Susie had a hesitant look on her face for a sec. while trying to parse the statement. She wasn’t quite sure who the Duchess was at this point. Office shaman? A local eccentric? That thought culminated into a very stupid sounding “uh” which squirmed its way out through a barely-opened jaw… Susie now analyzing the situation and searching for exits, hoping more police officers weren’t hiding behind the corners decorated by metal desks and file-cabinets.
“Don’t look at me like I’m crazy. I hate it when people think I’m crazy,” the Duchess drawled with none of the warmth she’d had before and Susie followed her into her office out of fear that any other door might result in a vicious lion-attack. Instead, she was struck by the portraits which covered the wooden-paneled walls. There was one immaculately framed next to a bookcase, a much younger Duchess with cat-like streaks of eyeliner and pretty black lipstick pushing her head up against a mustached man with a porkpie hat holding a trumpet– at the other side there was a poster, look closely and you’ll recognize the broad hands and the strands falling alongside a beautiful evening-gown underneath cursive handwriting which spelled out “With love, Toshiko” … the Duchess herself at a grand piano with a sly smile and a sharp face and long silky black hair showing well-constructed pearly-whites, prompting a gawking stare of recognition from Susie who couldn’t help it and an awkward laugh from the lady herself.
“That was thirty years ago. I was a big deal to young jazz-lovin’ creeps, or at least the one who sent me that… might have considered myself a role-model at some point,” though the Duchess was too busy straightening the pictures to look into Susie’s admiring eyes. “They stopped showing up pretty soon though. Maybe ‘cuz I’m a sell-out,” and maybe that meant something to aforementioned jazz creeps but it meant nothing to Susie who’d eked out an entire existence by selling out. Integrity and principles seemed to be resources one had to be born with; no-one would look at a creep in a raincoat with a camera and assume there were principles and integrities to sell in the first place– no-one’s interested in what you’re selling Suz, not when you’d give it away for a particularly bountiful sandwich.
“Teaching kids to sing & dance can make you real jealous sometimes. Sometimes she’d even sing the songs I’d written her. Some fucking fancy child-star. How do you compete with that kind of ability? I get why moms strangle their kids.” Susie realized she’d not said much, continuing not to say much on the assumption that the Duchess would talk enough on her own and maybe having the conviction that Susie wasn’t smart enough to even understand the words she was saying– not entirely incorrect. The Duchess came a bit closer as she folded up her arms.

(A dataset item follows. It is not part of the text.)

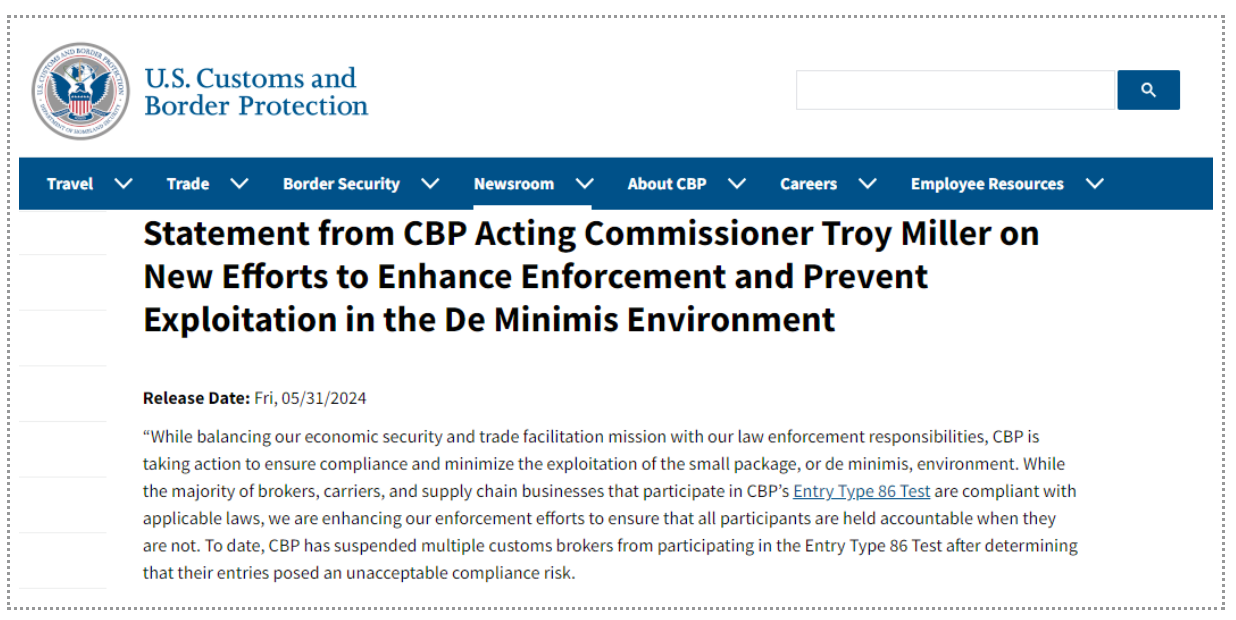1236x620 pixels.
Task: Open the About CBP menu item
Action: [667, 184]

“But it’s not singing that gets business, uh…” Susie almost said her name. “Ah, Sylvie…” the Duchess smiling as she repeated it. “Nice name… it’s not the singing that counts. it’s the publicity,” the Duchess pointing at Sy-Susie’s camera as she spoke. “It’s all publicity and image– you perfectly understand that, I’m sure.” A creeping suspicion started to breath down her neck, gnawing at the edges of her cognition as memories became uncertainties rather than images. “I think you know what I’m saying,” bitterness apparent on the Duchess’ tongue as she decorates its slimy surface with two more capsules– trying to stop herself from spilling more of the mascara-infused tears which had formed stalactitic outlines on her cheeks.

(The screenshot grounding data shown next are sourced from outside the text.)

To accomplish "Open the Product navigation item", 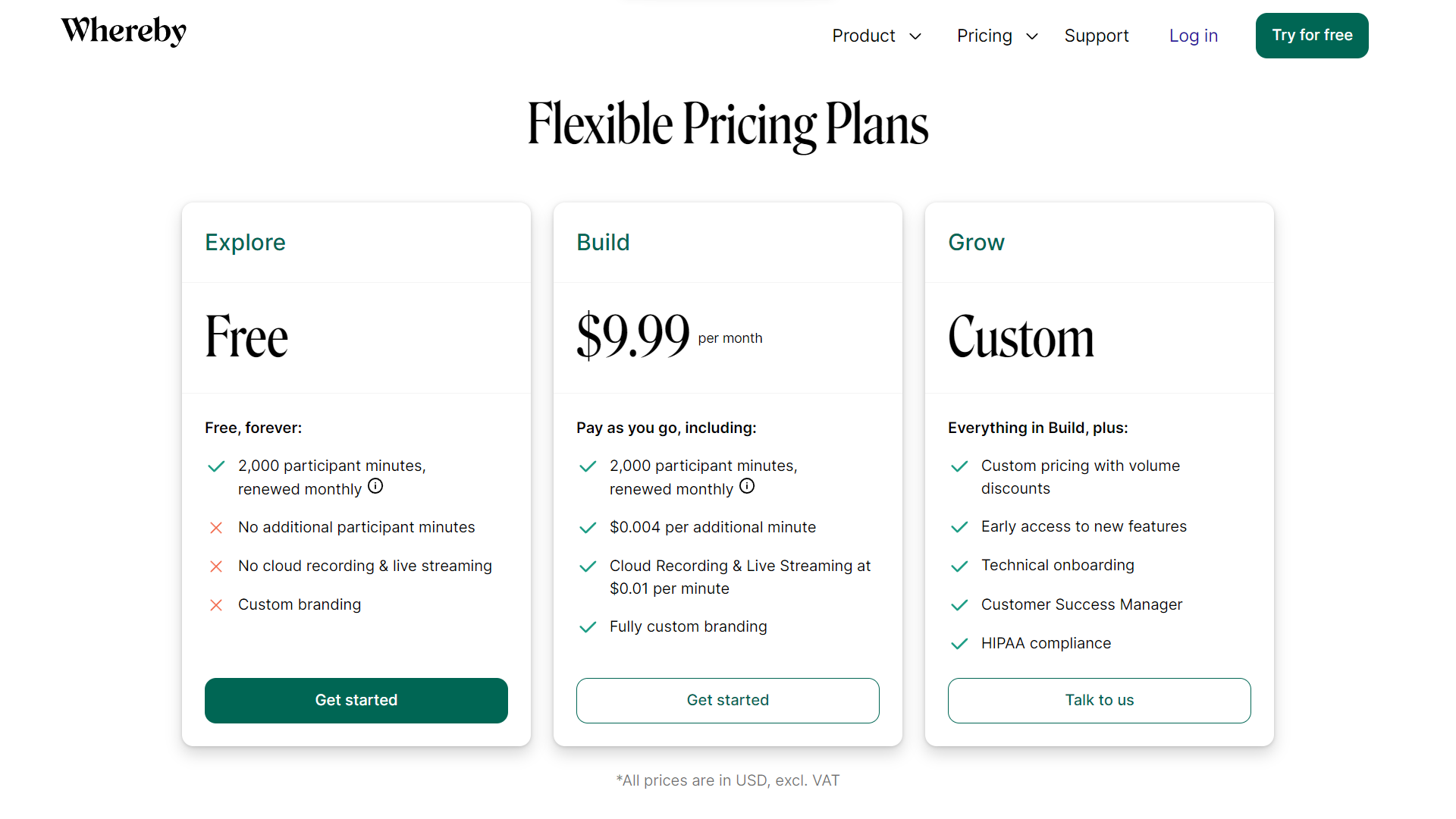I will 864,36.
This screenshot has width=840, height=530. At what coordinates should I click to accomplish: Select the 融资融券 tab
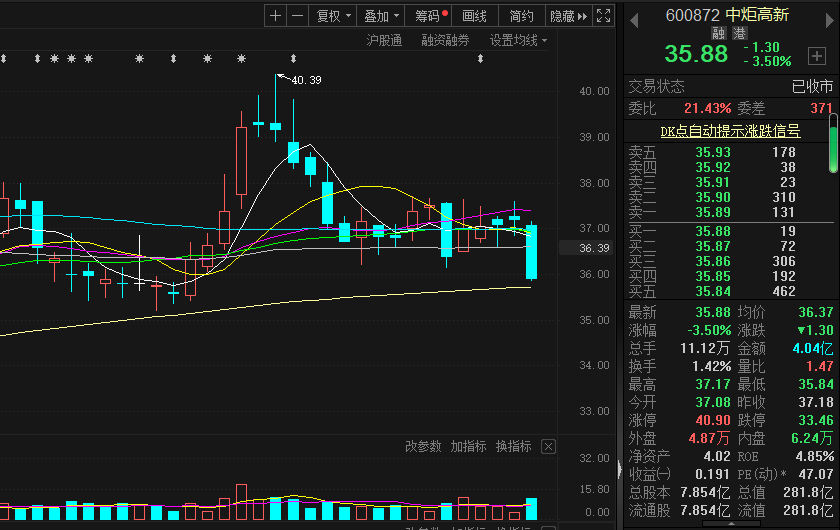(445, 40)
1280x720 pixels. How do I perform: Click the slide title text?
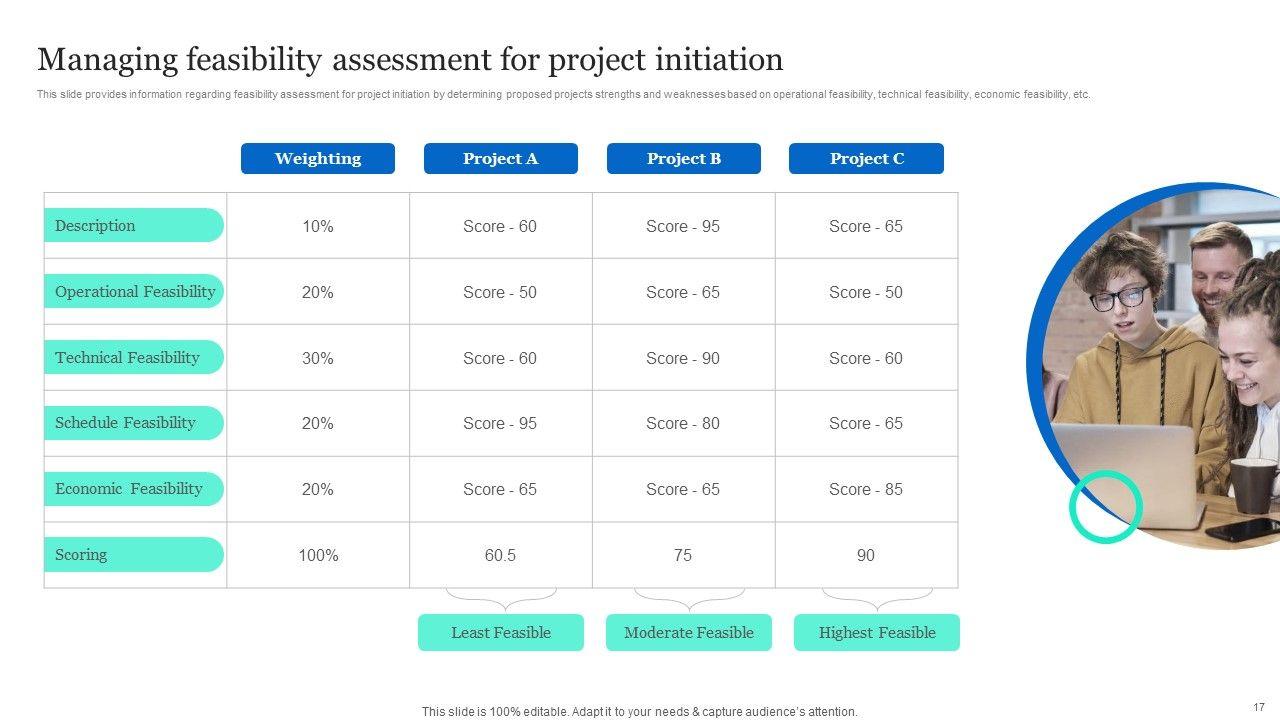point(410,60)
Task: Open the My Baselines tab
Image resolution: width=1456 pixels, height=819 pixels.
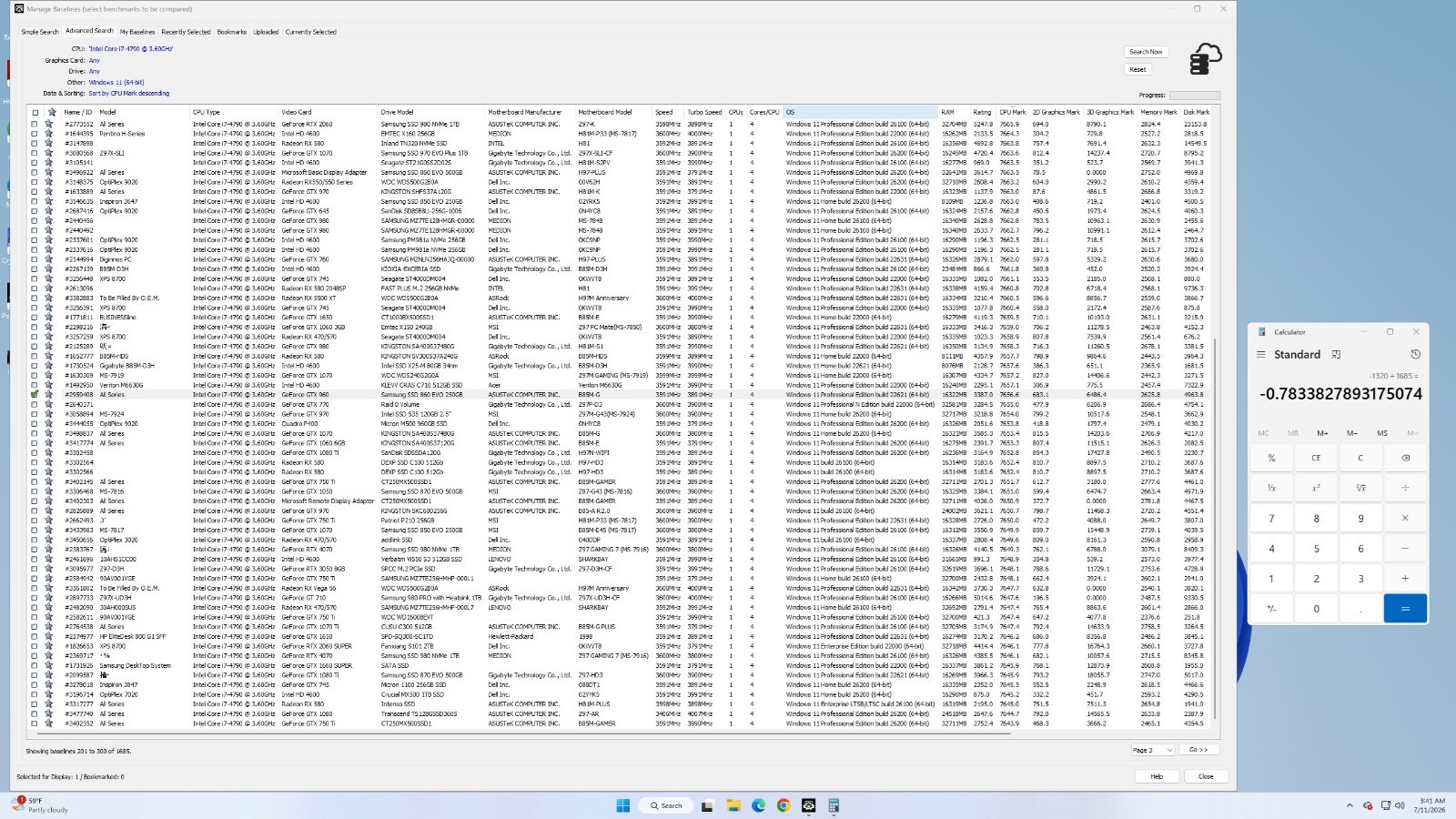Action: 137,32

“She wasn’t a machine you could just use for your own gain. I thought of her as my child.” She handed Susie a large bag of pill bottles and blister-packages from her drawer and placed them into Susie’s raincoat with her wrinkled hand softly patting the warm & dry hiding space as Susie tried to remain calm with her own arms remaining stiff at her side in an effort to maintain plausible deniability. “Doc sez they control battiness and exuberance but I didn’t have the heart to give them to her you know I just used them myself instead. They’re good, but not my thing anymore,” and the Duchess looked so much older now as she shuffled behind her desk and allowed herself to sink into the soft curves of her leather chair as the barbiturates crept at the edges of each axon.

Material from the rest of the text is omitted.